» WHAT NEEDS TO BE DONE:
Your job is to copy the lines from the material that include "blue".

====

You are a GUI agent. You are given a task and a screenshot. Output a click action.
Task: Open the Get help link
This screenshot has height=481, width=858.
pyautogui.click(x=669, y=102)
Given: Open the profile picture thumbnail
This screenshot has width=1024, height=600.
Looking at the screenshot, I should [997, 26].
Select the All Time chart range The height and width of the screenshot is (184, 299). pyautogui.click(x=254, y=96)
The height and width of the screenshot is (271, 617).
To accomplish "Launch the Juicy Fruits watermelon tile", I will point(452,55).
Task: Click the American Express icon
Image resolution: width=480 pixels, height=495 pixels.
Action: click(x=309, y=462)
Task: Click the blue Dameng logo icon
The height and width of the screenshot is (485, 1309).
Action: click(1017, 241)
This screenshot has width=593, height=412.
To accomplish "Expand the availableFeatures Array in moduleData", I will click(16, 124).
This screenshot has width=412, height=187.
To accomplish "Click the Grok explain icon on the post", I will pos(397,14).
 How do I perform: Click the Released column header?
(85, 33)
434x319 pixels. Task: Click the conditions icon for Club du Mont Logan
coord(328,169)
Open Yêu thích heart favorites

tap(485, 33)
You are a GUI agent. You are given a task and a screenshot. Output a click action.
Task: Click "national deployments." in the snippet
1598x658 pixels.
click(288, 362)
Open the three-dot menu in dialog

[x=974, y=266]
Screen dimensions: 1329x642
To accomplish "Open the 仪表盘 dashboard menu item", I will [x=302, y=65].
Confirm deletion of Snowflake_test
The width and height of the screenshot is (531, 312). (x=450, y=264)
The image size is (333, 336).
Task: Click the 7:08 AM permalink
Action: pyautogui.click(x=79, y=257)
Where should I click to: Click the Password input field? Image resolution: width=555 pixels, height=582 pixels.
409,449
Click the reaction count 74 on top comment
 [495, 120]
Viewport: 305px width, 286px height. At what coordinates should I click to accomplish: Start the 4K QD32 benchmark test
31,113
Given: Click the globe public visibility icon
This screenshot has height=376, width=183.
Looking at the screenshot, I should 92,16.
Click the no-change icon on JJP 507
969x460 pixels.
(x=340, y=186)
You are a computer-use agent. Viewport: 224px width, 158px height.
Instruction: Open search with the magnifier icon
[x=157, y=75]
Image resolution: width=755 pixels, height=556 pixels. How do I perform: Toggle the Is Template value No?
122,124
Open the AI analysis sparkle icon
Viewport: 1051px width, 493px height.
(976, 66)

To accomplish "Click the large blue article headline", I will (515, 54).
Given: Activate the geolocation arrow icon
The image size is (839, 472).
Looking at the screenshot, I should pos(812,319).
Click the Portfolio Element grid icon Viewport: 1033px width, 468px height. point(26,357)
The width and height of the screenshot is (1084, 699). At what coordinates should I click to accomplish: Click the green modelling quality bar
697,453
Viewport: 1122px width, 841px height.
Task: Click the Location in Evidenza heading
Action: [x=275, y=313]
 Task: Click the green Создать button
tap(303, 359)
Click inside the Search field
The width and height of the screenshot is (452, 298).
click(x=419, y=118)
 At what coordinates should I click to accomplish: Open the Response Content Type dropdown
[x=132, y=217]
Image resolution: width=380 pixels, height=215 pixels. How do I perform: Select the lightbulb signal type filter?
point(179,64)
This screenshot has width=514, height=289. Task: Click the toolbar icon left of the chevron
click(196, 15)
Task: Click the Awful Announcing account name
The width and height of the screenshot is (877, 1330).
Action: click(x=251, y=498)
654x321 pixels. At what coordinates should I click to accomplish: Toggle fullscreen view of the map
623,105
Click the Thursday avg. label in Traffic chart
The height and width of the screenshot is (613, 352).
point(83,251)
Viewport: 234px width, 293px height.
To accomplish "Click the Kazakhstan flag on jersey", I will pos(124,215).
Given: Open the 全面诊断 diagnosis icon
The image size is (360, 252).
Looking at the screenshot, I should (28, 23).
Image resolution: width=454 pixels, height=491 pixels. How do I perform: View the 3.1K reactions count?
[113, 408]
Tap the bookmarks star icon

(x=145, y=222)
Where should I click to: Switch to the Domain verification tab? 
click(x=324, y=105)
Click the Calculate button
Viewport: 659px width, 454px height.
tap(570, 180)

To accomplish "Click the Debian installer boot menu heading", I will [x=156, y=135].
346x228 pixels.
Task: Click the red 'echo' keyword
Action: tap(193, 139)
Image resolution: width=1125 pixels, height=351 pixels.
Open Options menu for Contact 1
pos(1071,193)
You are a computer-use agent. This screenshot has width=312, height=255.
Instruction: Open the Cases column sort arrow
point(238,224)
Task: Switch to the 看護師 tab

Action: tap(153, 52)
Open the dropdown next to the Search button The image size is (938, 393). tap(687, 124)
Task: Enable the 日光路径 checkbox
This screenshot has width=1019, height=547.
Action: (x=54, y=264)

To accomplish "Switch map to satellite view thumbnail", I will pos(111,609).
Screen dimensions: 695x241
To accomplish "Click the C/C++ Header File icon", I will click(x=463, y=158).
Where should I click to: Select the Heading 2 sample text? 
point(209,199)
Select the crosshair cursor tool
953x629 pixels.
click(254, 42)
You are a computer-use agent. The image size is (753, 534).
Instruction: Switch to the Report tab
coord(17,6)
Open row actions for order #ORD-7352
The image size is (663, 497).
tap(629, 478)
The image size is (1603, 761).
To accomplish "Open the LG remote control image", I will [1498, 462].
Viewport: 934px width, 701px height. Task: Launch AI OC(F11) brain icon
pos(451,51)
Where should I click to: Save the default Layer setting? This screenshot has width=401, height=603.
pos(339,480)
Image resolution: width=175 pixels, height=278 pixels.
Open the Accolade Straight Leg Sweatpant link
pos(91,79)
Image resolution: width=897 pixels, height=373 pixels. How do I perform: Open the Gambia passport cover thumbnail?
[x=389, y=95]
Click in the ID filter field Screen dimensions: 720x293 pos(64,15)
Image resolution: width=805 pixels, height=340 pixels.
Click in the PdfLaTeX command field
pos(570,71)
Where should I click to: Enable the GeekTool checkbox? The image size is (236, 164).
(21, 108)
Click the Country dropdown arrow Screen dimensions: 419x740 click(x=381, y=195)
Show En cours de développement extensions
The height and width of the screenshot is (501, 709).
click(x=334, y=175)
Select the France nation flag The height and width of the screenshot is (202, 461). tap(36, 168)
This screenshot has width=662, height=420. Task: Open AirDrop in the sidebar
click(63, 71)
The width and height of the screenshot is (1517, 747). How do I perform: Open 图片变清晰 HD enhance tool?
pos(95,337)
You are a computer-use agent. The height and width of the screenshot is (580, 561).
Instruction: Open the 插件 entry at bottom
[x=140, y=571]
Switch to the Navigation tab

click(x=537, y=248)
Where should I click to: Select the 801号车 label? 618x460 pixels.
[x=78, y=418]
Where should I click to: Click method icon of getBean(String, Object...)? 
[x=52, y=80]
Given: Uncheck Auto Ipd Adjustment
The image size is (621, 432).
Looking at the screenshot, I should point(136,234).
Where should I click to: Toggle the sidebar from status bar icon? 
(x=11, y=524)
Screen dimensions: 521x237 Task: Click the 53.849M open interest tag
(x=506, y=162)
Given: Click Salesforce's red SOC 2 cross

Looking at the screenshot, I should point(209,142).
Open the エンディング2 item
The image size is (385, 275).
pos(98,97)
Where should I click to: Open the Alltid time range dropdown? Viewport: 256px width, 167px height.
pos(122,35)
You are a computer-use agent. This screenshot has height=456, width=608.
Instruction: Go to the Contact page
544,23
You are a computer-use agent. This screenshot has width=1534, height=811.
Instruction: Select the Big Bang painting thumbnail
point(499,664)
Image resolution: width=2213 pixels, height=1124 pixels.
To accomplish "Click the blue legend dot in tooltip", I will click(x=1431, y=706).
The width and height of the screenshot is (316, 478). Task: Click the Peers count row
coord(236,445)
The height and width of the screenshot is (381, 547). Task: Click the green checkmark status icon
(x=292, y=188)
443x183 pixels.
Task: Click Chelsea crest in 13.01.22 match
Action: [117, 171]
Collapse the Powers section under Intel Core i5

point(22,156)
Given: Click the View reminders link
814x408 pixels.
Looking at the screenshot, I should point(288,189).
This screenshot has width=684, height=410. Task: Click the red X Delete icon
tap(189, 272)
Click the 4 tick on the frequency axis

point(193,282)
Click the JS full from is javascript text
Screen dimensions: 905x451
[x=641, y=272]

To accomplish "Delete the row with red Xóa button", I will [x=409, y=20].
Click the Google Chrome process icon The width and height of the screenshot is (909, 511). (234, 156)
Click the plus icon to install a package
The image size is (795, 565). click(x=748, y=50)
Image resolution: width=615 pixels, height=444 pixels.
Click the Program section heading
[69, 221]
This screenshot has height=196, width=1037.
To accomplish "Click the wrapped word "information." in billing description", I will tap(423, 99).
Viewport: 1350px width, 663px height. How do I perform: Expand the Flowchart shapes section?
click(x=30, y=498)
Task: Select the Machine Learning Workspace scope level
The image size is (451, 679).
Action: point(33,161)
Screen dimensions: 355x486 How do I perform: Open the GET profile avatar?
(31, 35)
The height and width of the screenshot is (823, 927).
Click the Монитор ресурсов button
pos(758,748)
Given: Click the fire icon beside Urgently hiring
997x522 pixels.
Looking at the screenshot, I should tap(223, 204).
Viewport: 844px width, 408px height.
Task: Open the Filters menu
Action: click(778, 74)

====

» WRITTEN SOLUTION:
Task: Click the blue Dameng logo icon
To accomplish "Click the large blue article headline", I will (515, 54).
To accomplish "Click the blue legend dot in tooltip", I will click(x=1431, y=706).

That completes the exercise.